» **TASK GOAL**
Pictures must not appear in the copy. Reproduce exactly, and only, the lines from the one with "The image size" through the end of the data below.

» **RECORDS FOR THE EXERCISE**
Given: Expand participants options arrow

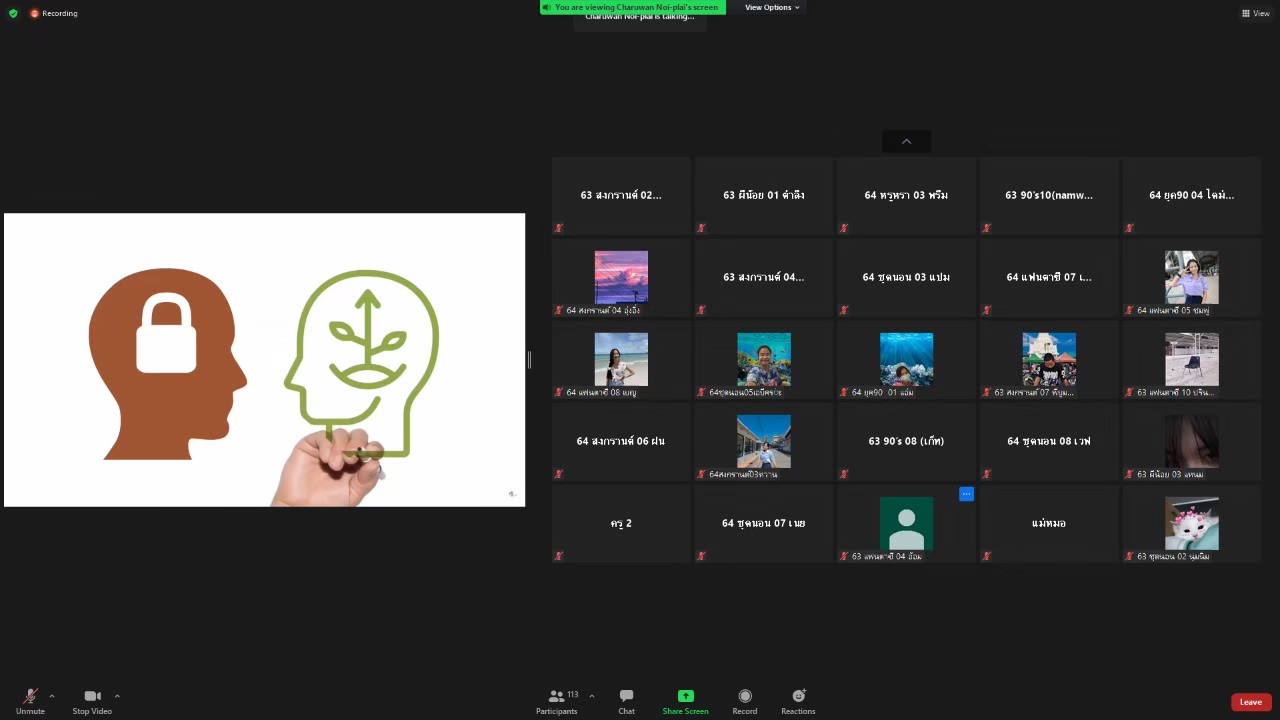Looking at the screenshot, I should click(x=592, y=696).
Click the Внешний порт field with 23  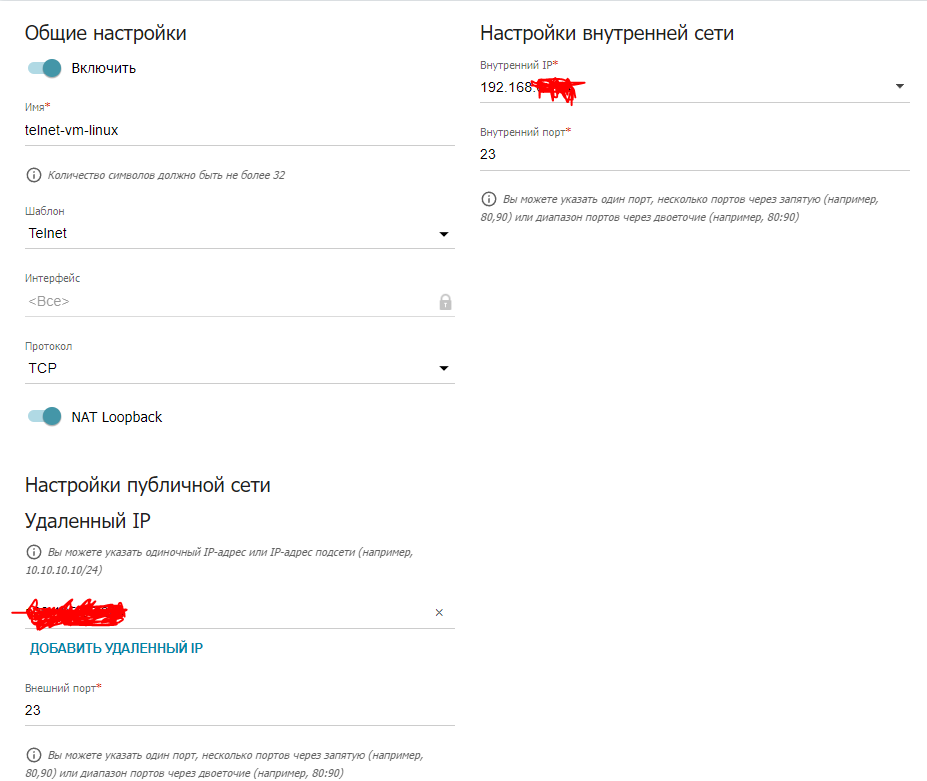(x=239, y=710)
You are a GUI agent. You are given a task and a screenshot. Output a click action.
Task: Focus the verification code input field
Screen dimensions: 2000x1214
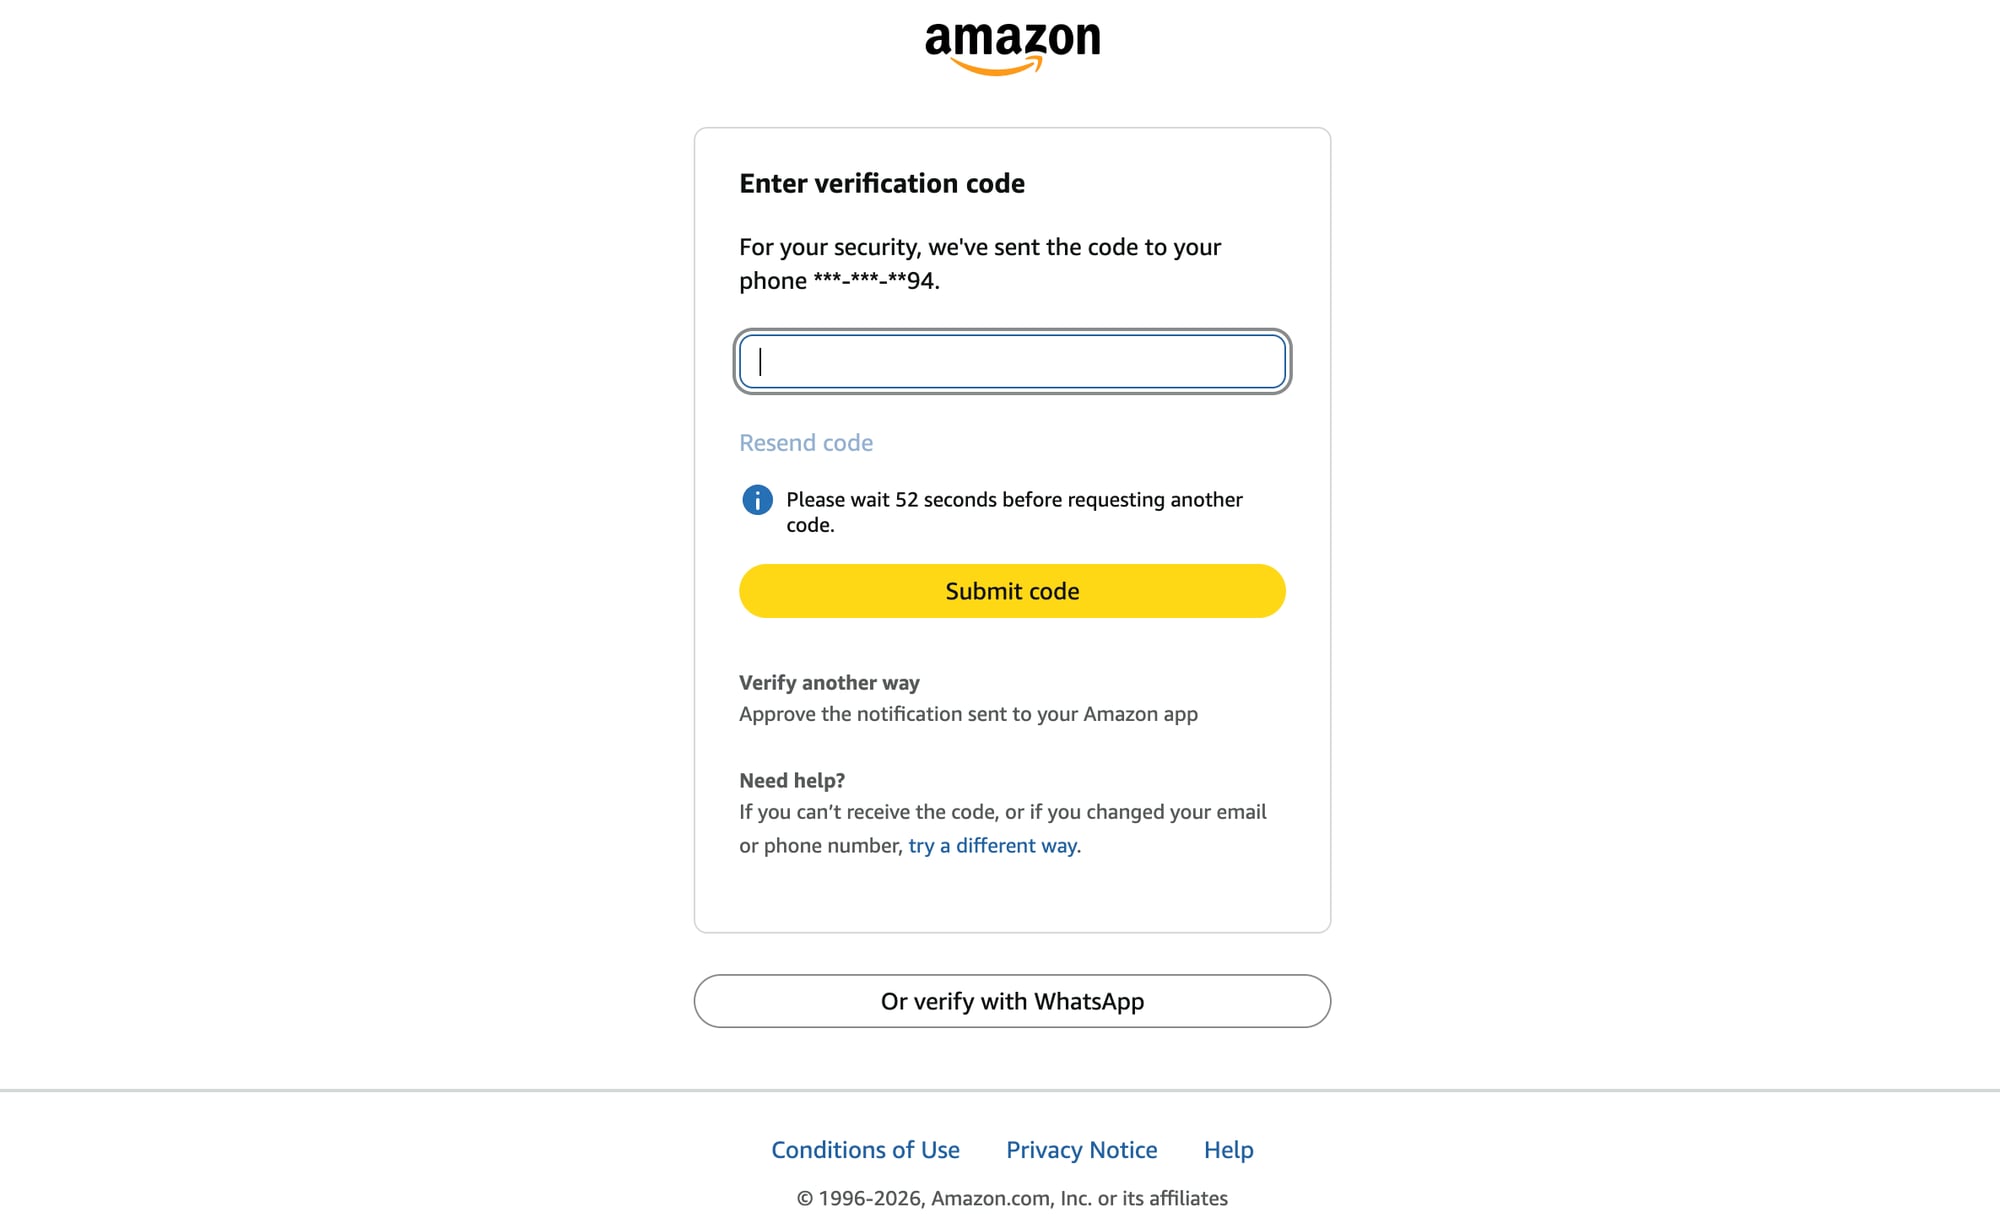(1012, 361)
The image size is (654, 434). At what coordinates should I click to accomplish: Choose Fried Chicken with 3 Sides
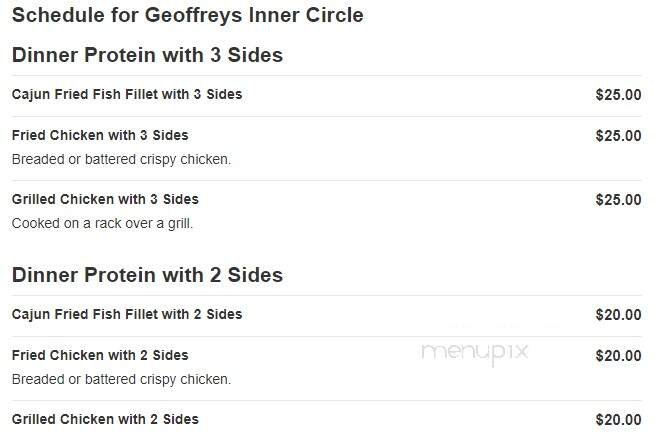[x=100, y=135]
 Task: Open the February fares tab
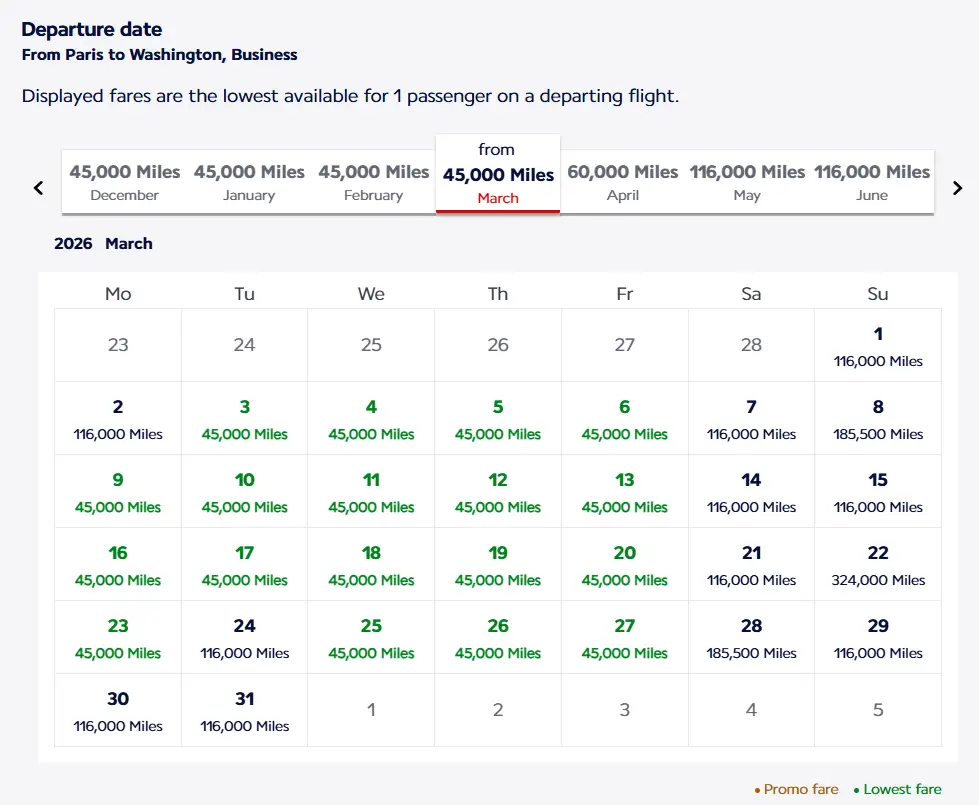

» **TASK SOLUTION**
The image size is (654, 434). At what coordinates should I click to accomplish: Choose Fried Chicken with 3 Sides
[x=100, y=135]
 Task: Open the February fares tab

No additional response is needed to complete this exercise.